_TASK STATEMENT_: The lines to be copied are those below that contain "marker".
.....
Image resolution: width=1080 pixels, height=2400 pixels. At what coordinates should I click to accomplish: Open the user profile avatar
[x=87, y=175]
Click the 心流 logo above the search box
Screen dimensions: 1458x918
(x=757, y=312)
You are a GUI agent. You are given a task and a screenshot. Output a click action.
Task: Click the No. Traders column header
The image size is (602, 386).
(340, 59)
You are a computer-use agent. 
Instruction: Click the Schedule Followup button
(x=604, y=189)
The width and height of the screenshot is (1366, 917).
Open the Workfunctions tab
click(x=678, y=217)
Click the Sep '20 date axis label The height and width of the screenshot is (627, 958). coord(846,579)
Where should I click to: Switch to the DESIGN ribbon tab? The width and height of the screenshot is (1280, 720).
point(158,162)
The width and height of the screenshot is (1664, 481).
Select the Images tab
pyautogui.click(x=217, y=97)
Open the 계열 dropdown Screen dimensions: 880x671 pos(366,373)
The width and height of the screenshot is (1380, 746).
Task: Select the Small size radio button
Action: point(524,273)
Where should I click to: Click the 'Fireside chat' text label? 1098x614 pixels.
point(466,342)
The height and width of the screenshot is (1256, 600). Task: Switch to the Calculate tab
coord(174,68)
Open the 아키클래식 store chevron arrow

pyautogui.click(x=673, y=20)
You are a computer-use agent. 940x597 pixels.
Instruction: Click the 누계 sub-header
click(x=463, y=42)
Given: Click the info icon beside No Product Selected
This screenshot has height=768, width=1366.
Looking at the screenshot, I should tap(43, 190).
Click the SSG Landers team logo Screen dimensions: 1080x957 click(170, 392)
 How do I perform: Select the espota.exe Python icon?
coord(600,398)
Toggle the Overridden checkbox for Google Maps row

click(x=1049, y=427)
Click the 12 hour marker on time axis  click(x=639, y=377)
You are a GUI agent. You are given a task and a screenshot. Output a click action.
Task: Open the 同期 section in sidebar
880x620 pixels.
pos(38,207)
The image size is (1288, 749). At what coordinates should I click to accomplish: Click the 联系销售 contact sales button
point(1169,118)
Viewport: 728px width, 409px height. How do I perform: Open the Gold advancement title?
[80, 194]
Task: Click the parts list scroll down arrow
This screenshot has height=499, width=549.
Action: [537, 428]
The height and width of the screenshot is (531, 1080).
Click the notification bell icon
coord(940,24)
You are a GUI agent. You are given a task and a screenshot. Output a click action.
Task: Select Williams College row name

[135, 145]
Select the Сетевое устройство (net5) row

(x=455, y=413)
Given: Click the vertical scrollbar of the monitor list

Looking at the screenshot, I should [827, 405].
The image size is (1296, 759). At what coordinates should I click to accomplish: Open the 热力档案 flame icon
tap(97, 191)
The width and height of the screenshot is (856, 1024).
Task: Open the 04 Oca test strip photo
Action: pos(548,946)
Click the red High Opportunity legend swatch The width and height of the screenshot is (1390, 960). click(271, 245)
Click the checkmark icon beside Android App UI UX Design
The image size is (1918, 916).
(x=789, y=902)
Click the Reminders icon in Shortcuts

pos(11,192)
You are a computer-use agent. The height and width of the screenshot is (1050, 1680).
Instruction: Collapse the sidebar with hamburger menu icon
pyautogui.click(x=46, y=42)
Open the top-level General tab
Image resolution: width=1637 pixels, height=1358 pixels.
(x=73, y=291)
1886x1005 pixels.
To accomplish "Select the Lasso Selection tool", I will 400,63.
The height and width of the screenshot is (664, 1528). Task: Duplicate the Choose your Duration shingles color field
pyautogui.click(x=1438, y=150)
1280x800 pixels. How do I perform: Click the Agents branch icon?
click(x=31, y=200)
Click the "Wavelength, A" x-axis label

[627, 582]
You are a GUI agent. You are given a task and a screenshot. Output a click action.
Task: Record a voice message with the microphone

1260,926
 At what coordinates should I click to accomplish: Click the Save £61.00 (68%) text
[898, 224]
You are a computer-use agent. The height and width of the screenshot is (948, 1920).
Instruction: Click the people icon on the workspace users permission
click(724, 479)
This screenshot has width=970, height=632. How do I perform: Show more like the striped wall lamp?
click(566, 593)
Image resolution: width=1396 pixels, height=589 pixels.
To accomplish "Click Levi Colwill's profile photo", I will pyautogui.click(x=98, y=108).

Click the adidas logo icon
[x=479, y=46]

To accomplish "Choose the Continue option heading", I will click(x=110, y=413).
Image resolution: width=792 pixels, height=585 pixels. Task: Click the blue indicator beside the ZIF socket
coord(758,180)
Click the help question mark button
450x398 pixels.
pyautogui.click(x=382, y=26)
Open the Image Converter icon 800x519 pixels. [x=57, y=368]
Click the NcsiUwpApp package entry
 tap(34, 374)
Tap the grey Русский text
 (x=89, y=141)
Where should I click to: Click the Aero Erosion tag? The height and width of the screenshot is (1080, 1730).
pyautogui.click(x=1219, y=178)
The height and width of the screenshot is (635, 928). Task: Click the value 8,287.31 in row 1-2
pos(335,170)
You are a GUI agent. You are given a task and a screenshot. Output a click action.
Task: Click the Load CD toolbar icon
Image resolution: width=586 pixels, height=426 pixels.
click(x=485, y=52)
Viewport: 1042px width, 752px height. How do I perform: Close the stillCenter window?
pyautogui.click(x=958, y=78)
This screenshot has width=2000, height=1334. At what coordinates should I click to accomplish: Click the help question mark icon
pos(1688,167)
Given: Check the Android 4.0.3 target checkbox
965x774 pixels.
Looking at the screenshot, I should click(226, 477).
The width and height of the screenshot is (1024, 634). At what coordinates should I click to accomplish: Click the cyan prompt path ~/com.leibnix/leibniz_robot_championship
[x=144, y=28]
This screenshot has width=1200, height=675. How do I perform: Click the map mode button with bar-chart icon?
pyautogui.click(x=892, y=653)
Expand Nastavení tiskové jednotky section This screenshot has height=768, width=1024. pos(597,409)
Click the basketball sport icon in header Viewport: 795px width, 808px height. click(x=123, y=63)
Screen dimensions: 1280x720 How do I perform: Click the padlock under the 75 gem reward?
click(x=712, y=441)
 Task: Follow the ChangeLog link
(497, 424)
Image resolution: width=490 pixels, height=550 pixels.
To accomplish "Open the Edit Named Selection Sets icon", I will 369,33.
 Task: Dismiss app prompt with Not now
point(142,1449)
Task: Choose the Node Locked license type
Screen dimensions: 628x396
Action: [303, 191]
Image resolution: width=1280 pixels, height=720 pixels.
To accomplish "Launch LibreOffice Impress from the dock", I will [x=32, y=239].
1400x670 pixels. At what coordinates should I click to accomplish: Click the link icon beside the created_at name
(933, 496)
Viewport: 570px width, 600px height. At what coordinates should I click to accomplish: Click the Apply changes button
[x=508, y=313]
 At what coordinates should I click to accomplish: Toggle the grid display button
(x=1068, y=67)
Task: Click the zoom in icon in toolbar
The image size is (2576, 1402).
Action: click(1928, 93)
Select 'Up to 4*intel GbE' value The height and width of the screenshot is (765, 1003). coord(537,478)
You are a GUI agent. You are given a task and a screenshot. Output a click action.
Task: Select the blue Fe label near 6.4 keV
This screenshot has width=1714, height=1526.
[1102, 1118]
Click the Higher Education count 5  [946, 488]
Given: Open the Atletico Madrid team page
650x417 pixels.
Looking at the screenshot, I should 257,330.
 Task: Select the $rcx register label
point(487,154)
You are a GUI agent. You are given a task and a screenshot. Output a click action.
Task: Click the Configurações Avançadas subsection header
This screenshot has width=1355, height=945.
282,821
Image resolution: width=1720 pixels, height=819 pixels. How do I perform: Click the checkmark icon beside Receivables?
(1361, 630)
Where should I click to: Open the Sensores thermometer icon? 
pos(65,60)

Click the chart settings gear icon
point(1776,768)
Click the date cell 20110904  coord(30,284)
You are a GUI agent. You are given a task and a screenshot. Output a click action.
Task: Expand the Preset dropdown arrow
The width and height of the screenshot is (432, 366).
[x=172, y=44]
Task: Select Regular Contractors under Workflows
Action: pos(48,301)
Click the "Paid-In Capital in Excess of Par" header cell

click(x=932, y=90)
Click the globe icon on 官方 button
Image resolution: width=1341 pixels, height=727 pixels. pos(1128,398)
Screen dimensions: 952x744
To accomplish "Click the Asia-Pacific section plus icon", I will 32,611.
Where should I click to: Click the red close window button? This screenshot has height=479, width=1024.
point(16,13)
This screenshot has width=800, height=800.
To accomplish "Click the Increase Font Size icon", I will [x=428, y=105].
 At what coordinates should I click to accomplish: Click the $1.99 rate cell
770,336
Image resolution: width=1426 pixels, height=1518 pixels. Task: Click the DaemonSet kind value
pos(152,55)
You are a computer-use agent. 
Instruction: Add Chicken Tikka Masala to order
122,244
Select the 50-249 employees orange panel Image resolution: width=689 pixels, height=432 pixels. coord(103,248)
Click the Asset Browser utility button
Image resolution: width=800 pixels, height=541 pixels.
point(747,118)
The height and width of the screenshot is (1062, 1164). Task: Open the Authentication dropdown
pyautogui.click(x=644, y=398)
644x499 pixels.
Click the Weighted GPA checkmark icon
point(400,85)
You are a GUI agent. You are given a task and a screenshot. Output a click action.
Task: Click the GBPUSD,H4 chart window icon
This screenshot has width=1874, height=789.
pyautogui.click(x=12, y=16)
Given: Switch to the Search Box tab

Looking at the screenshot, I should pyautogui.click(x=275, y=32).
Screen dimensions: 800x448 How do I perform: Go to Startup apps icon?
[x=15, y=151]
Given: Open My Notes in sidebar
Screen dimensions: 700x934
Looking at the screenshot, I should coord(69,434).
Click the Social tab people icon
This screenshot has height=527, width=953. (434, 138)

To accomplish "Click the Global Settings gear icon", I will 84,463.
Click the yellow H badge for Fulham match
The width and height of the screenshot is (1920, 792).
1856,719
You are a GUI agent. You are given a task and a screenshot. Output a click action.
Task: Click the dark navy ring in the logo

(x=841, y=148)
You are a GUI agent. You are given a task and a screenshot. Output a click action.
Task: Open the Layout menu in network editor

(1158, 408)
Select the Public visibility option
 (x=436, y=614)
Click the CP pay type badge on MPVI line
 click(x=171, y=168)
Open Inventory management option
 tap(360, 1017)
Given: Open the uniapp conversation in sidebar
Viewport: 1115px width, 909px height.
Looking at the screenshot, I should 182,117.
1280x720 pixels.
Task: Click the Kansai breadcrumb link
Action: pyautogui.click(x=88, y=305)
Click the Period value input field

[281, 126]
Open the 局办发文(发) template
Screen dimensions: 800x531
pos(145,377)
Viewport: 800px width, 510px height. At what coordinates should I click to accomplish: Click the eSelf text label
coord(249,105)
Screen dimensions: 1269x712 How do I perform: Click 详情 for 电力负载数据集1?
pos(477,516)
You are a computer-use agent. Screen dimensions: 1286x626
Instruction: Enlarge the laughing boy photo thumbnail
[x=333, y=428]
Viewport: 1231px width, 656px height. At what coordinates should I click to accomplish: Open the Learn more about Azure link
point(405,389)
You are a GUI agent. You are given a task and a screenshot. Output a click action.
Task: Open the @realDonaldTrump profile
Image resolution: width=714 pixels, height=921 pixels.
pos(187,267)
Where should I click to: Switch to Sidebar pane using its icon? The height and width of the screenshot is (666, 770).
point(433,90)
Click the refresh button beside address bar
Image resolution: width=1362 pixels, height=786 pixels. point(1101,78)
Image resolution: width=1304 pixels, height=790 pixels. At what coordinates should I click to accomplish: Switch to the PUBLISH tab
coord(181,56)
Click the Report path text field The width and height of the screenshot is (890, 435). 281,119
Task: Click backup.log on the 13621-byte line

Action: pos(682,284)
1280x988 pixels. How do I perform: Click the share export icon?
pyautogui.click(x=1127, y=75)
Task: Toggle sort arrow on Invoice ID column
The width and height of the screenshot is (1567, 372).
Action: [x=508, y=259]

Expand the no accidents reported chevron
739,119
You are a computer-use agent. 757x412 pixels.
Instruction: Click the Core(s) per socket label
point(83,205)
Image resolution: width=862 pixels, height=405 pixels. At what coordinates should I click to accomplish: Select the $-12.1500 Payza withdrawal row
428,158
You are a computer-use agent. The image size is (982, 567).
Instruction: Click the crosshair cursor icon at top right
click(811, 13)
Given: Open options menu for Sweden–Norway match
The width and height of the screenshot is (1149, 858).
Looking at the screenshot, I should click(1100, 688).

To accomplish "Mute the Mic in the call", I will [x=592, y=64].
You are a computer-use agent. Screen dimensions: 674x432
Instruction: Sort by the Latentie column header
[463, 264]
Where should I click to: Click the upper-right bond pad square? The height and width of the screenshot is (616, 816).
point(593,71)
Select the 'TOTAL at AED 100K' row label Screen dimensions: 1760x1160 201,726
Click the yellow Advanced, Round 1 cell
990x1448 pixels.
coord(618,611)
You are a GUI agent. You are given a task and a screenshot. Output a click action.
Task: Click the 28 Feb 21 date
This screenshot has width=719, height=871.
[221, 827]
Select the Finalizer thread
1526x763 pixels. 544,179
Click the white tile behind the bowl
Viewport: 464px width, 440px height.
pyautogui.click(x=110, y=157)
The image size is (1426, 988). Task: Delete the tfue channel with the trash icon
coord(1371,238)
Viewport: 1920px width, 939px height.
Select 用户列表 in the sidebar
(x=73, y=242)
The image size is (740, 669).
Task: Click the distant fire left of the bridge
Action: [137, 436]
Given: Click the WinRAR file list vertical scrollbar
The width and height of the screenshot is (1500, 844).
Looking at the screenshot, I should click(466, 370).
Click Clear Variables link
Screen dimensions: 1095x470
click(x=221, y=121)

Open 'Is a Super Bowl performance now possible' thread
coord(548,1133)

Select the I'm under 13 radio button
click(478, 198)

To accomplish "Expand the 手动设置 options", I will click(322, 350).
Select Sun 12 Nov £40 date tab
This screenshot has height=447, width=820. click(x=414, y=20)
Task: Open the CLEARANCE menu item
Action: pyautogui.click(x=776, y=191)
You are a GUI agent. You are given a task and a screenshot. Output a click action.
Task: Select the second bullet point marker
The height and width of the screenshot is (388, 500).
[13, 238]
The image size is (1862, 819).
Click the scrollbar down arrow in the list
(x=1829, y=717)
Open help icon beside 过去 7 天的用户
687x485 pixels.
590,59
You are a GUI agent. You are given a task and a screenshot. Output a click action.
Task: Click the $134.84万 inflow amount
.....
_EXERCISE SOLUTION_:
Click the 12 hour marker on time axis  click(x=639, y=377)
Task: Select the second bullet point marker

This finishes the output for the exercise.